**Task details:** Reproduce the items below, substituting "width and height" for each occurrence of "height and width" and changing nothing else.

**Task data:**

****************************************

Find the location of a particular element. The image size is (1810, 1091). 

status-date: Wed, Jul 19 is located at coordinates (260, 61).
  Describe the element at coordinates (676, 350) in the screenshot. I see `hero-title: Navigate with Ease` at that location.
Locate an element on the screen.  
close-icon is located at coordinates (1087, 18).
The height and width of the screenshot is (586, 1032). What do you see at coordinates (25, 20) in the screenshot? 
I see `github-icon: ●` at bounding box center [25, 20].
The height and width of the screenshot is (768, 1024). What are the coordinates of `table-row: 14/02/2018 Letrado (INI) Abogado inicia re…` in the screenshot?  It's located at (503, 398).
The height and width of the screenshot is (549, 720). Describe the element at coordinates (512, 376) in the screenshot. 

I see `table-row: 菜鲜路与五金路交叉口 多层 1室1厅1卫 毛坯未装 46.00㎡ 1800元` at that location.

****************************************

**Answer area:**
Find the location of a particular element. The image size is (1810, 1091). 

status-date: Wed, Jul 19 is located at coordinates (260, 61).
  Describe the element at coordinates (676, 350) in the screenshot. I see `hero-title: Navigate with Ease` at that location.
Locate an element on the screen.  
close-icon is located at coordinates (1087, 18).
The width and height of the screenshot is (586, 1032). What do you see at coordinates (25, 20) in the screenshot? 
I see `github-icon: ●` at bounding box center [25, 20].
The width and height of the screenshot is (768, 1024). What are the coordinates of `table-row: 14/02/2018 Letrado (INI) Abogado inicia re…` in the screenshot?  It's located at (503, 398).
The width and height of the screenshot is (549, 720). Describe the element at coordinates (512, 376) in the screenshot. 

I see `table-row: 菜鲜路与五金路交叉口 多层 1室1厅1卫 毛坯未装 46.00㎡ 1800元` at that location.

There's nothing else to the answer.